Citizens for Responsibility in Ethics (CREW) filed a lawsuit demanding that DOGE answer its Freedom of Information Act (FOIA) requests. The U.S. District Court for the District of Columbia ordered DOGE to respond to discovery to help determine whether DOGE is an agency covered by FOIA. 

DOGE has now appealed those orders to the U.S. Supreme Court. DOGE is arguing courts may only rely on executive orders that establish part of the Executive Office of the President to determine whether DOGE — or any other government entity established by the executive branch — is subject to FOIA.

CLC has joined the case with an amicus (or friend-of-the-court) brief representing government transparency professors whose research, teaching and writing focus on information and transparency law.  
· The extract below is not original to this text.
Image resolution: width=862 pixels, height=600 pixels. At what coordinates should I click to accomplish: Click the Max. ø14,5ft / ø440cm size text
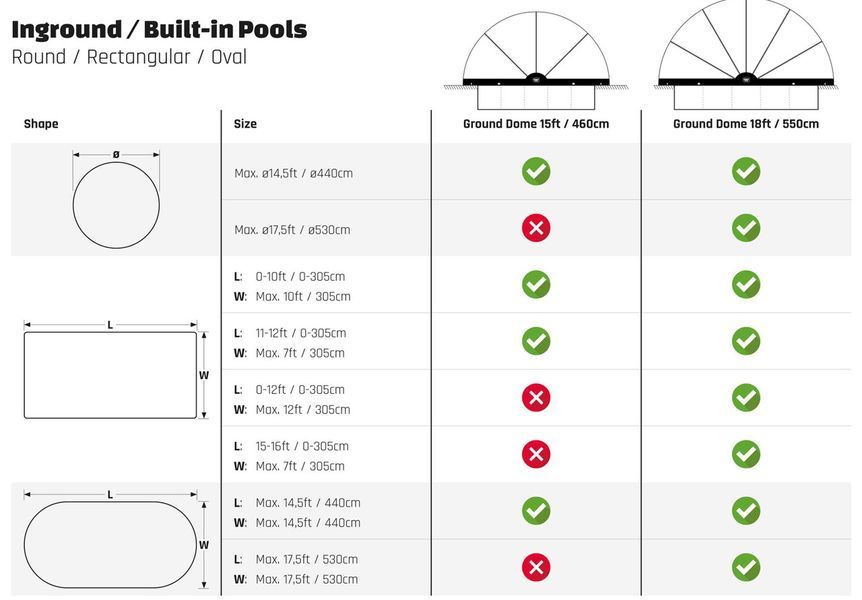[x=294, y=173]
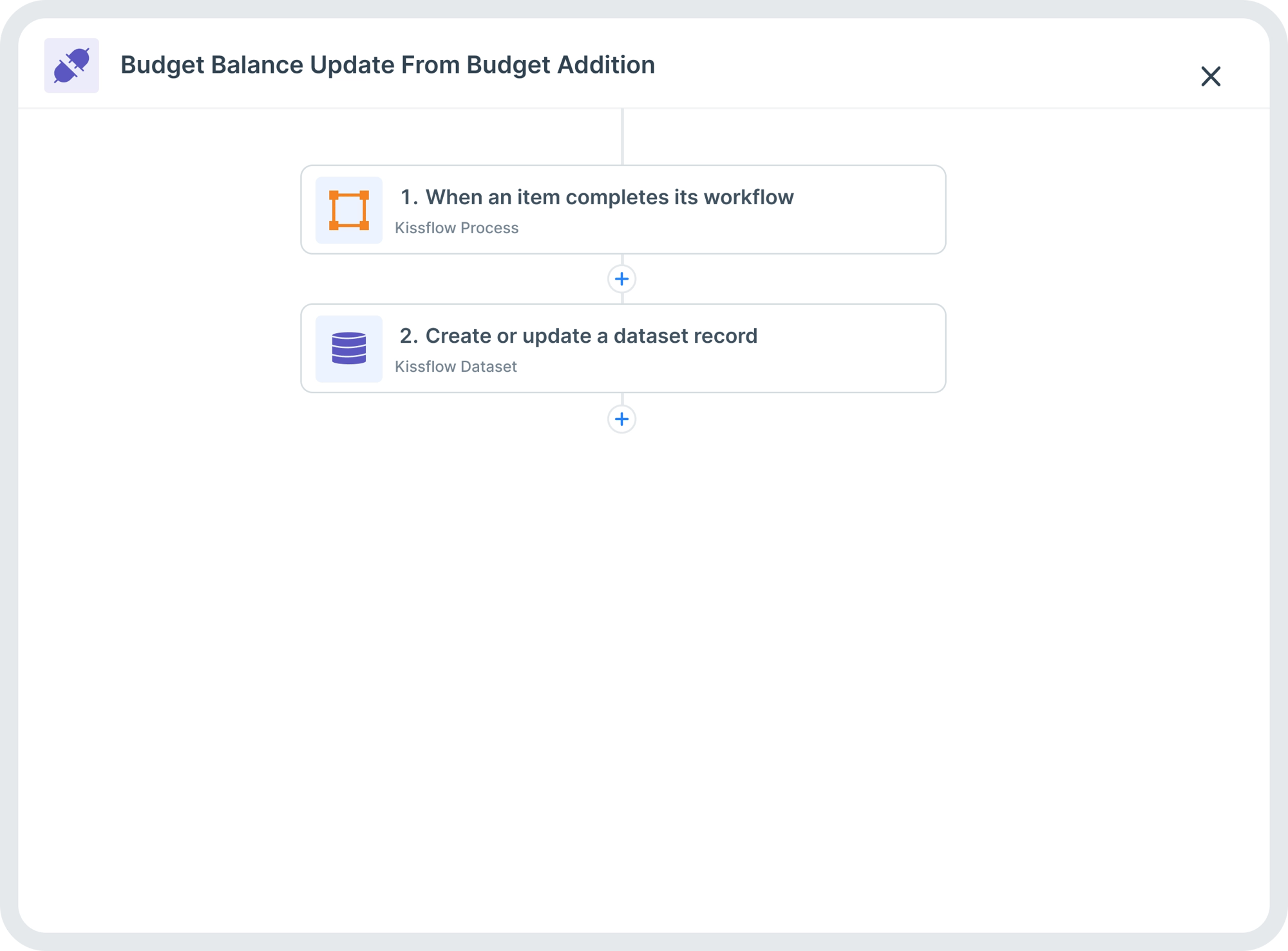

CLC’s brief argues that the history of FOIA does not require courts to simply accept the government’s assessment of what is or is not an agency for purposes of FOIA, and how adopting such a rule would permit the government to evade the public’s right to transparency.  

What’s At Stake?

The government cannot decide for itself if it’s subject to FOIA or not. A legal test like this would undermine the purpose of FOIA and other transparency laws.  

This transparency law has historically been applied on the basis of a government entity’s activities, not just on what the government says.  

Accepting the government’s interpretation would allow and incentivize presidents to create more entities similar to DOGE that can operate within a black box and avoid transparency laws.